Snap Inc., the parent company behind widely popular ephemeral messaging app Snapchat, was one of the much-waited tech giants to make its debut on the New York Stock Exchange earlier this year. Their move not only lent confidence to other tech giants but also to the investors who’d invested into the camera/messaging giant. We’d, however, not been aware of the investors of their initial offering until today.
Thanks to a regulatory filing (via Reuters), we now have a clear look at who all invested their trust and capital into Snapchat — who is currently facing intense competition from Facebook. Snap’s initial public offering was the biggest from a technology giant since the debut of Facebook back in 2012. The company’s tour across the globe seems to have paid off as it has received traction from some of the biggest mutual and hedge funds.
The company has revealed a list of its impressive investors through the quarterly disclosures of asset manager stock holdings. This is found in the 13F filings with the U.S. Securities and Exchange Commission (SEC) and presents us info on which investors are buying and selling Snap’s stock. No details about the investor’s current stakes are defined in this regulatory filing, but let’s take a look at who held the company’s stock as of March 31.
It has been revealed that Boston-based Fidelity Investments was the biggest stakeholder in Snap Inc with 33.4 million shares at the end of the first quarter. The Vanguard Group, an investor in Flipkart, was also a participant in the IPO and owned 6.7 million stock. In addition, Daniel Loeb’s Third Point and Daniel Och’s Och-Ziff Capital Management held 2.25 million shares and 1 million shares respectively.
What’s surprising, BlackRock Inc, who actively voices its views regarding corporate governance issues, has also picked up about 9.4 million Snap shares through the stock exchange. It has, however, neither publicly talked about the non-voting rights attached to the shares nor disclosed the name of the mutual funds or exchange-traded funds that hold the shares. A minimal 100,000 million shares are also held by David Tepper’s Appaloosa Management.
As we already know, NBC Universal, a unit of Comcast, has made a strategic investment of $500 million into Snap. This investment was made public only a day after the company’s public debut on the stock exchange. The media venture has already been a long-time partner for the ephemeral messaging giant and saw this as a one-time opportunity to support an innovative venture — helping it drive growth way further.
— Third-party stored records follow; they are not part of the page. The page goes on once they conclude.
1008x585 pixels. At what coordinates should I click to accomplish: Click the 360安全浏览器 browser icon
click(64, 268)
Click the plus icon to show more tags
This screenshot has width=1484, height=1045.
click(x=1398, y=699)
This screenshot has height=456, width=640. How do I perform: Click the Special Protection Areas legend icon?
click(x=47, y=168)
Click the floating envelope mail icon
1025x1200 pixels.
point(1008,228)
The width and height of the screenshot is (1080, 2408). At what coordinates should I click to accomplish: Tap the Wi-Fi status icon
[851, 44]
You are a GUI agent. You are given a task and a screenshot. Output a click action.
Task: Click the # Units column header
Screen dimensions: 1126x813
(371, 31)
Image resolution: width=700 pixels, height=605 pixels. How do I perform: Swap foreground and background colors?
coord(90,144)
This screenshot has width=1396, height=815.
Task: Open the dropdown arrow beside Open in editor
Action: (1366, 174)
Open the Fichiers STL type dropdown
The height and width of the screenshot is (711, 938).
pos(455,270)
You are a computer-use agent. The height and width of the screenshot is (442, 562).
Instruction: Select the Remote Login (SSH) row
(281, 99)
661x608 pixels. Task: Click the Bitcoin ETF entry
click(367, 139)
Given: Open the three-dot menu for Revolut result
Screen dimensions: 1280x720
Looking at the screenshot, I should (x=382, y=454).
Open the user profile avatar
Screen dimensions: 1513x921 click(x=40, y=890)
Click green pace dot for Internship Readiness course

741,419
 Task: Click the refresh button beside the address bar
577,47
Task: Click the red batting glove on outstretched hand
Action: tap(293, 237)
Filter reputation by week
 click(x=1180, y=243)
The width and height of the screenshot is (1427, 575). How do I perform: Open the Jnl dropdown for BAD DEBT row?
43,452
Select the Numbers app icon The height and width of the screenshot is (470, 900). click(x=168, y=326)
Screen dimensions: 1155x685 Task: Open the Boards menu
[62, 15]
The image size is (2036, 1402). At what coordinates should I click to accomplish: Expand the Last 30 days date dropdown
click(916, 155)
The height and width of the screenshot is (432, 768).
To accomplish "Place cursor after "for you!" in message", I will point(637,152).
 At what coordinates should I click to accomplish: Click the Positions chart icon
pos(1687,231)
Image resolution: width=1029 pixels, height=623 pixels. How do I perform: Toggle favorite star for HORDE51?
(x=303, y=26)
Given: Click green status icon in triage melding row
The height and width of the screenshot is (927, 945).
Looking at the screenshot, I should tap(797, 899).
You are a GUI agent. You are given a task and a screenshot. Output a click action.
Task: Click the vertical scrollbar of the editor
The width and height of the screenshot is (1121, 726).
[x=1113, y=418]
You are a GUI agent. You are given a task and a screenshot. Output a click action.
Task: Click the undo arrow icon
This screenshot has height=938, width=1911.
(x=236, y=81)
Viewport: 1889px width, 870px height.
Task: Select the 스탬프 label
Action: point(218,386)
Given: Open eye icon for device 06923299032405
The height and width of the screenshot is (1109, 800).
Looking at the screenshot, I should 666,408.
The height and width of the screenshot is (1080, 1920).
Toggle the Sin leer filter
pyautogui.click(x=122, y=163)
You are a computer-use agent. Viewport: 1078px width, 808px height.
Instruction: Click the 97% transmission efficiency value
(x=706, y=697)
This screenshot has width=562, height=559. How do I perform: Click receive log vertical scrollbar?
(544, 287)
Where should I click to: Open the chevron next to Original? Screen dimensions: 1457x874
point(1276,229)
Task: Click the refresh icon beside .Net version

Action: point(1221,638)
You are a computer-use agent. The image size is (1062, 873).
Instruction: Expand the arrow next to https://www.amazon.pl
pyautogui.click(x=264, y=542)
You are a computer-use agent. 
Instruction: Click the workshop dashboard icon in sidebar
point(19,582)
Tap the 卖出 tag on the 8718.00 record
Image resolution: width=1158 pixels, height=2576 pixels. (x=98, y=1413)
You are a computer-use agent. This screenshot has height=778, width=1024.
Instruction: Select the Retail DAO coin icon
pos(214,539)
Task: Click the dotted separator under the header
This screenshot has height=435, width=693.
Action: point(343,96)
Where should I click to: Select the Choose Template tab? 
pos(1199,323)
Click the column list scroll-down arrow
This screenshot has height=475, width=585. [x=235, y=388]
Recently, Snap Inc. also posted its first ever quarterly earnings report earlier this month and we witnessed the two things we all were dreading the most — slowed growth and surmounting losses. Snap reached just 166 million daily active users, meaning its growth rate was 5 percent compared to the last quarter of 2016. Instagram Stories is already operating at over 200 million daily active users when it launched just six odd months ago. The Spectacles and other operations haven’t been able to save the company from reporting losses of around $2.2 Billion, which is ridiculous as compared to the $104 million in Q1 2016.